▶ Records for this exercise:
<<<<
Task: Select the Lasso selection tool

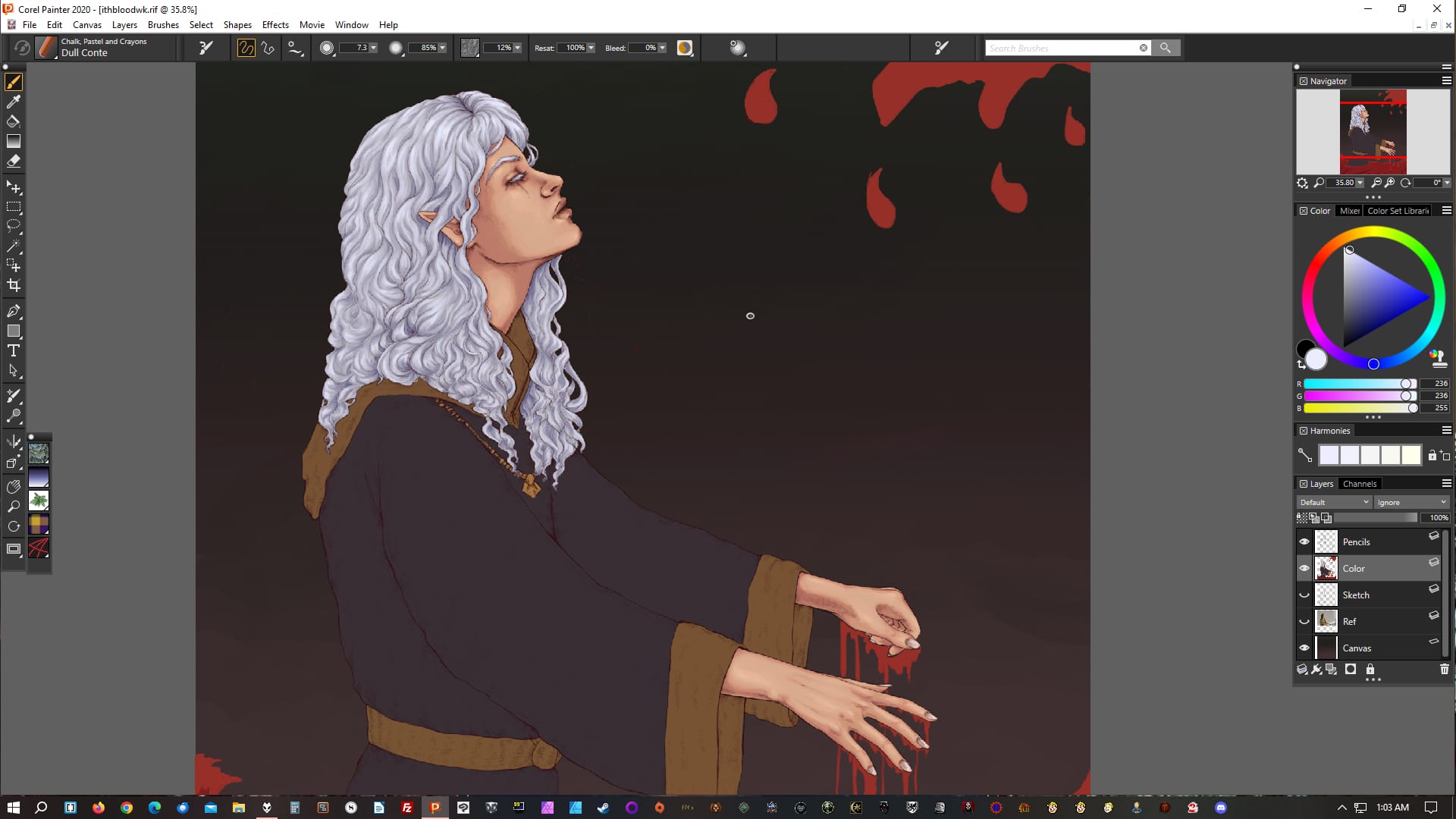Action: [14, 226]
>>>>
<<<<
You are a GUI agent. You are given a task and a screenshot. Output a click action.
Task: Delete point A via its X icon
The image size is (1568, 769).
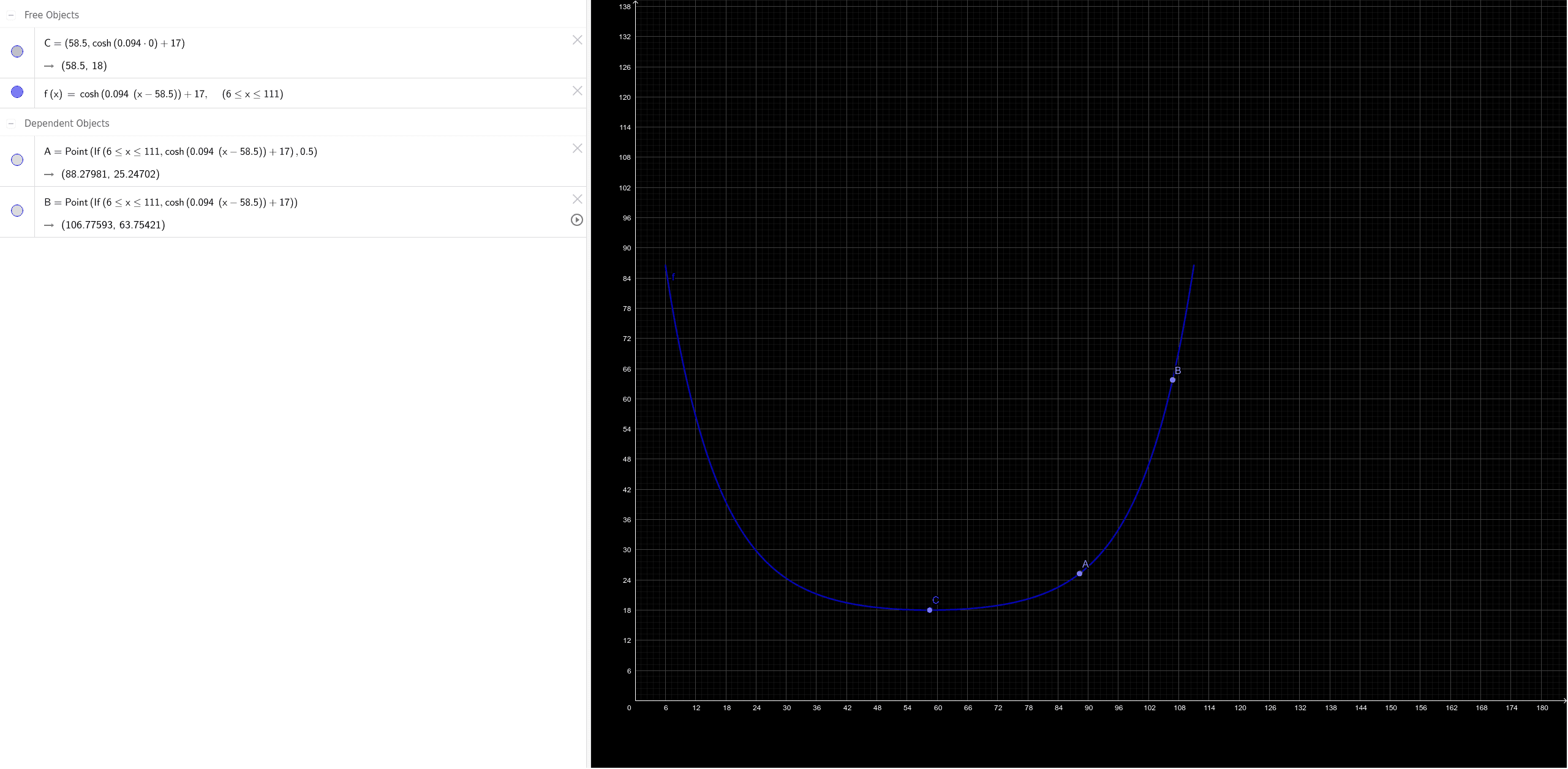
>>>>
<<<<
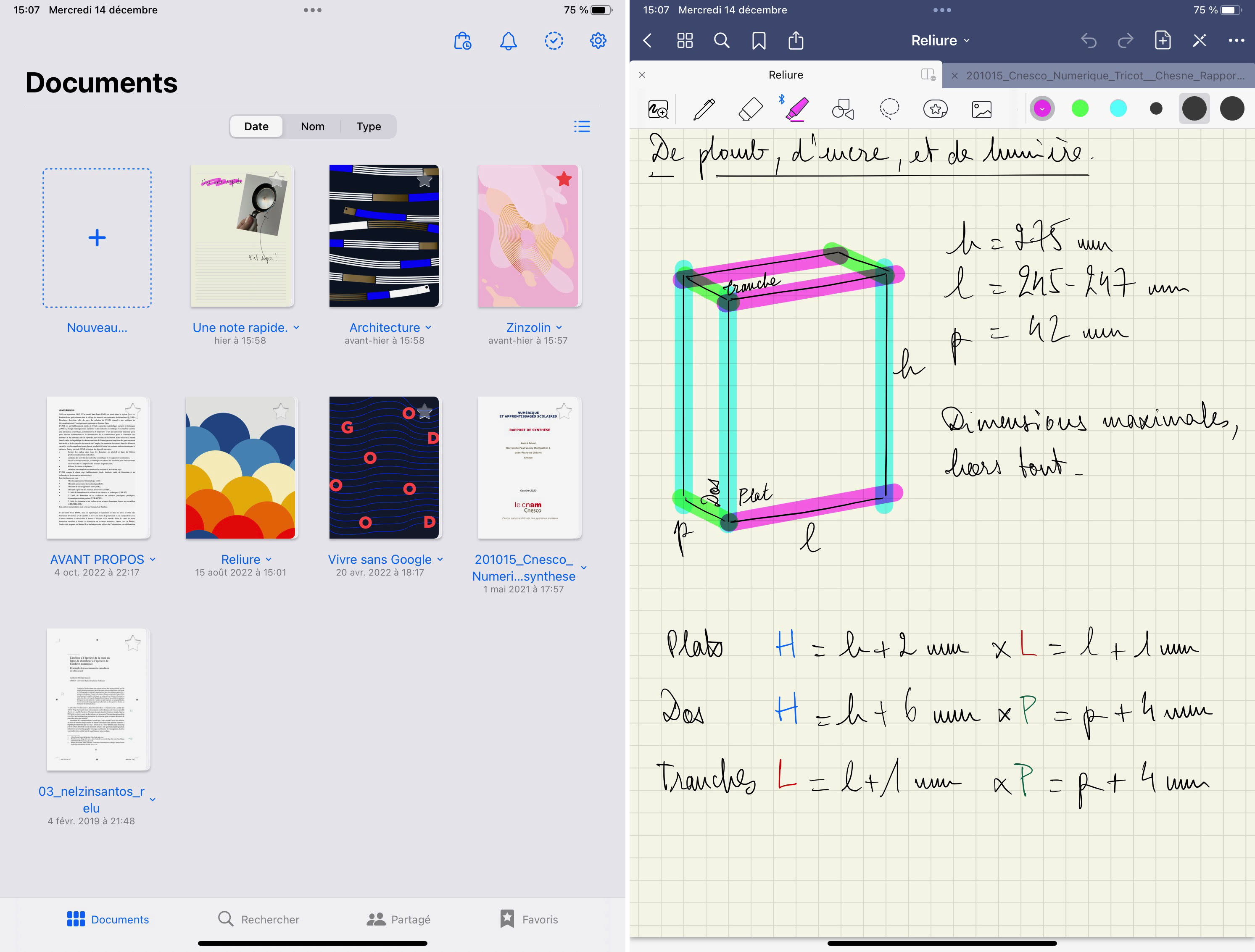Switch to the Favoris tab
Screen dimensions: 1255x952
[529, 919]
>>>>
▶ Goal of the exercise: Look above for the line holding "Task: Delete point A via its X icon" and the line holding "The image size is (1568, 769).". Retype both, and every line between them, word for word and nothing else.

▶ Answer space:
Task: Delete point A via its X icon
The image size is (1568, 769).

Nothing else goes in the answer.